**Your task:**
Every entry that follows should be output again, word for word.

►

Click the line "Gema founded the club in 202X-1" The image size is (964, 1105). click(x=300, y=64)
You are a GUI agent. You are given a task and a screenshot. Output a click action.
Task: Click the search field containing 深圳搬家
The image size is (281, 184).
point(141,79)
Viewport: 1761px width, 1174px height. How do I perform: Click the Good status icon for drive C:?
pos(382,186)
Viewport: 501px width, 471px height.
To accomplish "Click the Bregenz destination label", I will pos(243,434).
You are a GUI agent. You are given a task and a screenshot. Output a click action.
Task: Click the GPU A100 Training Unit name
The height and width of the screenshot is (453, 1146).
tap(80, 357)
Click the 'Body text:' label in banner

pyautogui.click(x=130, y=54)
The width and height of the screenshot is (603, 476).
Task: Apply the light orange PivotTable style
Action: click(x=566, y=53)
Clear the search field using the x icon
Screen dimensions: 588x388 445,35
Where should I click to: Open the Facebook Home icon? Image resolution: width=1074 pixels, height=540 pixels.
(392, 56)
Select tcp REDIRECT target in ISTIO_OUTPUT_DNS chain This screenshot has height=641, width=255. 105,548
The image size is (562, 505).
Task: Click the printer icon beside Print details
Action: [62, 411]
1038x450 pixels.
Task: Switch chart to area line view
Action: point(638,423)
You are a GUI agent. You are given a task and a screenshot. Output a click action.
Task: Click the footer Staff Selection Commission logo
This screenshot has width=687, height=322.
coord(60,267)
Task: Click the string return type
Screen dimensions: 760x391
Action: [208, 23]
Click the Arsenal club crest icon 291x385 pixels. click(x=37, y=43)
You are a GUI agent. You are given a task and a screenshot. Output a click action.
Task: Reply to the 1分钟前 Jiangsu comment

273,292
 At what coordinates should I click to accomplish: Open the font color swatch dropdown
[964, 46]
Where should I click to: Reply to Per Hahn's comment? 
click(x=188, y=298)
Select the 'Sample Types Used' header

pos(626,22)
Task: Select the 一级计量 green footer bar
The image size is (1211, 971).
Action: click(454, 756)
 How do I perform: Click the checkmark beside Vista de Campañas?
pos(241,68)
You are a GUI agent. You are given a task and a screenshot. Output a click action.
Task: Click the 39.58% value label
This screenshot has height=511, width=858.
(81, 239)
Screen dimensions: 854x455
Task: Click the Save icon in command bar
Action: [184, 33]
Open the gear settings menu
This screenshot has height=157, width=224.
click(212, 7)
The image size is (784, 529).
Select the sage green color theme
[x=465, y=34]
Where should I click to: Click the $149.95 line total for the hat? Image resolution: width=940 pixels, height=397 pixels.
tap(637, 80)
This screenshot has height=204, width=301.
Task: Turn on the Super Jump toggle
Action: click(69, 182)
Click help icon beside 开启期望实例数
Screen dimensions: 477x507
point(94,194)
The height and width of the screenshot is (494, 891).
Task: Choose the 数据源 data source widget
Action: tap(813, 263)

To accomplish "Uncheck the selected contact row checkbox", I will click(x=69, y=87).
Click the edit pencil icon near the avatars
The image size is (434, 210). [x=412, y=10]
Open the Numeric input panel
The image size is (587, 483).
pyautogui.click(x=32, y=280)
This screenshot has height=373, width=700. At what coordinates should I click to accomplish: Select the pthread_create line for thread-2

◄

**Output:**
Click the line "Gema founded the club in 202X-1" The image size is (964, 1105). click(x=300, y=64)
You are a GUI agent. You are given a task and a screenshot. Output a click action.
Task: Click the search field containing 深圳搬家
The image size is (281, 184).
point(141,79)
Viewport: 1761px width, 1174px height. How do I perform: Click the Good status icon for drive C:?
pos(382,186)
Viewport: 501px width, 471px height.
To accomplish "Click the Bregenz destination label", I will pos(243,434).
You are a GUI agent. You are given a task and a screenshot. Output a click action.
Task: Click the GPU A100 Training Unit name
The height and width of the screenshot is (453, 1146).
tap(80, 357)
Click the 'Body text:' label in banner

pyautogui.click(x=130, y=54)
The width and height of the screenshot is (603, 476).
Task: Apply the light orange PivotTable style
Action: click(x=566, y=53)
Clear the search field using the x icon
Screen dimensions: 588x388 445,35
Where should I click to: Open the Facebook Home icon? Image resolution: width=1074 pixels, height=540 pixels.
(392, 56)
Select tcp REDIRECT target in ISTIO_OUTPUT_DNS chain This screenshot has height=641, width=255. 105,548
The image size is (562, 505).
Task: Click the printer icon beside Print details
Action: [62, 411]
1038x450 pixels.
Task: Switch chart to area line view
Action: point(638,423)
You are a GUI agent. You are given a task and a screenshot. Output a click action.
Task: Click the footer Staff Selection Commission logo
This screenshot has width=687, height=322.
coord(60,267)
Task: Click the string return type
Screen dimensions: 760x391
Action: [208, 23]
Click the Arsenal club crest icon 291x385 pixels. click(x=37, y=43)
You are a GUI agent. You are given a task and a screenshot. Output a click action.
Task: Reply to the 1分钟前 Jiangsu comment

273,292
 At what coordinates should I click to accomplish: Open the font color swatch dropdown
[964, 46]
Where should I click to: Reply to Per Hahn's comment? 
click(x=188, y=298)
Select the 'Sample Types Used' header

pos(626,22)
Task: Select the 一级计量 green footer bar
The image size is (1211, 971).
Action: click(454, 756)
 How do I perform: Click the checkmark beside Vista de Campañas?
pos(241,68)
You are a GUI agent. You are given a task and a screenshot. Output a click action.
Task: Click the 39.58% value label
This screenshot has height=511, width=858.
(81, 239)
Screen dimensions: 854x455
Task: Click the Save icon in command bar
Action: [184, 33]
Open the gear settings menu
This screenshot has height=157, width=224.
click(212, 7)
The image size is (784, 529).
Select the sage green color theme
[x=465, y=34]
Where should I click to: Click the $149.95 line total for the hat? Image resolution: width=940 pixels, height=397 pixels.
tap(637, 80)
This screenshot has height=204, width=301.
Task: Turn on the Super Jump toggle
Action: click(69, 182)
Click help icon beside 开启期望实例数
Screen dimensions: 477x507
point(94,194)
The height and width of the screenshot is (494, 891).
Task: Choose the 数据源 data source widget
Action: tap(813, 263)

To accomplish "Uncheck the selected contact row checkbox", I will click(x=69, y=87).
Click the edit pencil icon near the avatars
The image size is (434, 210). [x=412, y=10]
Open the Numeric input panel
The image size is (587, 483).
pyautogui.click(x=32, y=280)
This screenshot has height=373, width=700. At what coordinates should I click to accomplish: Select the pthread_create line for thread-2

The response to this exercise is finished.